Il difetto di fabbrica, la deviazione morale, risiede tutta nell'equazione mendace che la politica regionale cerca storicamente di vendere all'opinione pubblica: l'illusione ottica che l'assunzione di personale equivalga in maniera automatica e intrinseca alla guarigione del malato. I freddi bilanci pluriennali e i monitoraggi terzi della Fondazione Gimbe ci raccontano una realtà diametralmente opposta e infinitamente più cinica. La spesa cresce, l'organico pubblico si gonfia, le tutele contrattuali si stratificano, eppure i reparti continuano a denunciare voragini di profili ad alta specializzazione.

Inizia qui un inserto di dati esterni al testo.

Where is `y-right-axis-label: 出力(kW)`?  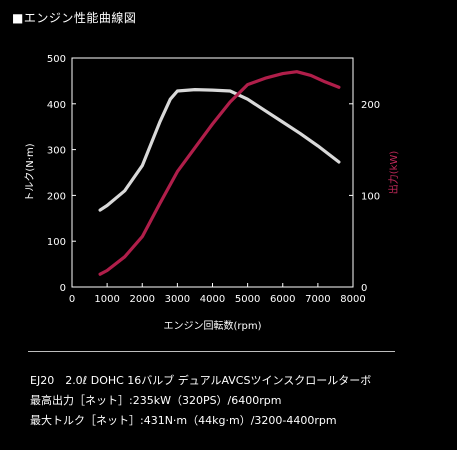
y-right-axis-label: 出力(kW) is located at coordinates (394, 173).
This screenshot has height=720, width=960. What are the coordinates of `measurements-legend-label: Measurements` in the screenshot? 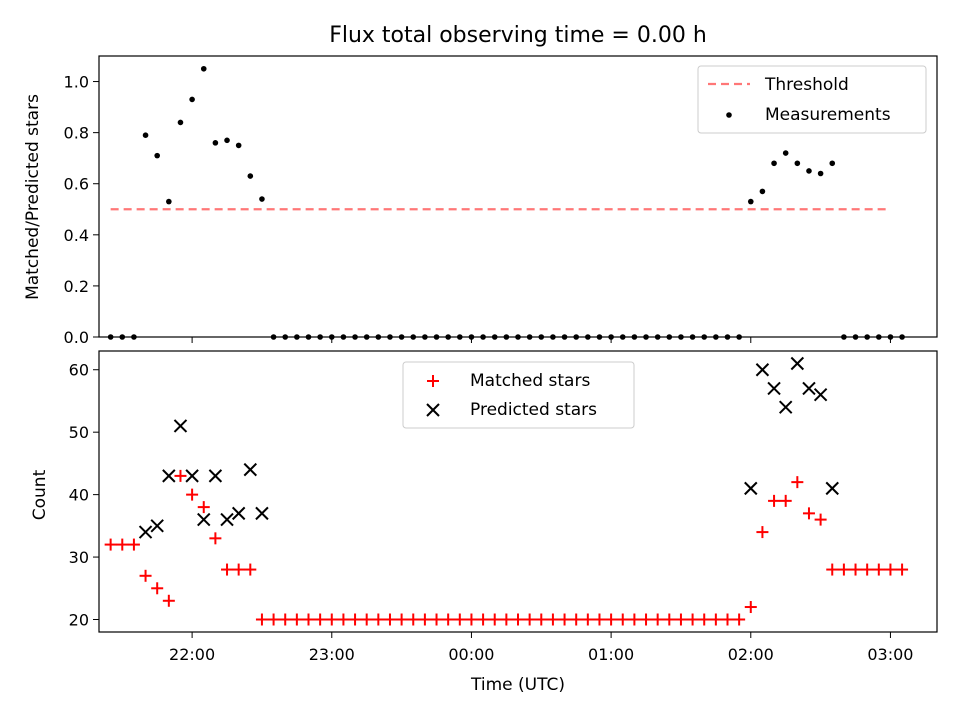 It's located at (828, 115).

I cittadini più fragili, spinti ai margini del sistema, rinunciano dolorosamente a farsi curare, mentre la borghesia regionale fa le valigie, sale in treno e va a farsi operare nelle eccellenze del Nord Italia.
L'Abruzzo, in definitiva, sta curando in maniera impeccabile il suo sistema burocratico. Sta alimentando il circuito vitale di un formidabile bacino economico e sociale che orbita incessantemente attorno alle quattro Aziende Sanitarie Locali. Ha blindato i contratti, ha firmato le carte, ma non ha mai avuto il coraggio impopolare di riprogettare i processi. Finché il successo di una legislatura si misurerà unicamente con la metrica del "quanti ne abbiamo assunti" anziché del "quanti ne abbiamo guariti, in quanto tempo e con quale grado di civiltà", i 705 milioni di euro spesi per il personale rimarranno l'equivalente di una tassa occulta sull'inefficienza. Un pedaggio invisibile che il cittadino abruzzese finisce per pagare sempre due volte: prima con l'addizionale IRPEF per finanziare lo stipendio del sistema, e poi con la propria vita, attendendo mesi per una diagnosi che dovrebbe essere l'alfabeto di uno Stato civile, e non l'ennesima lotteria della burocrazia regionale.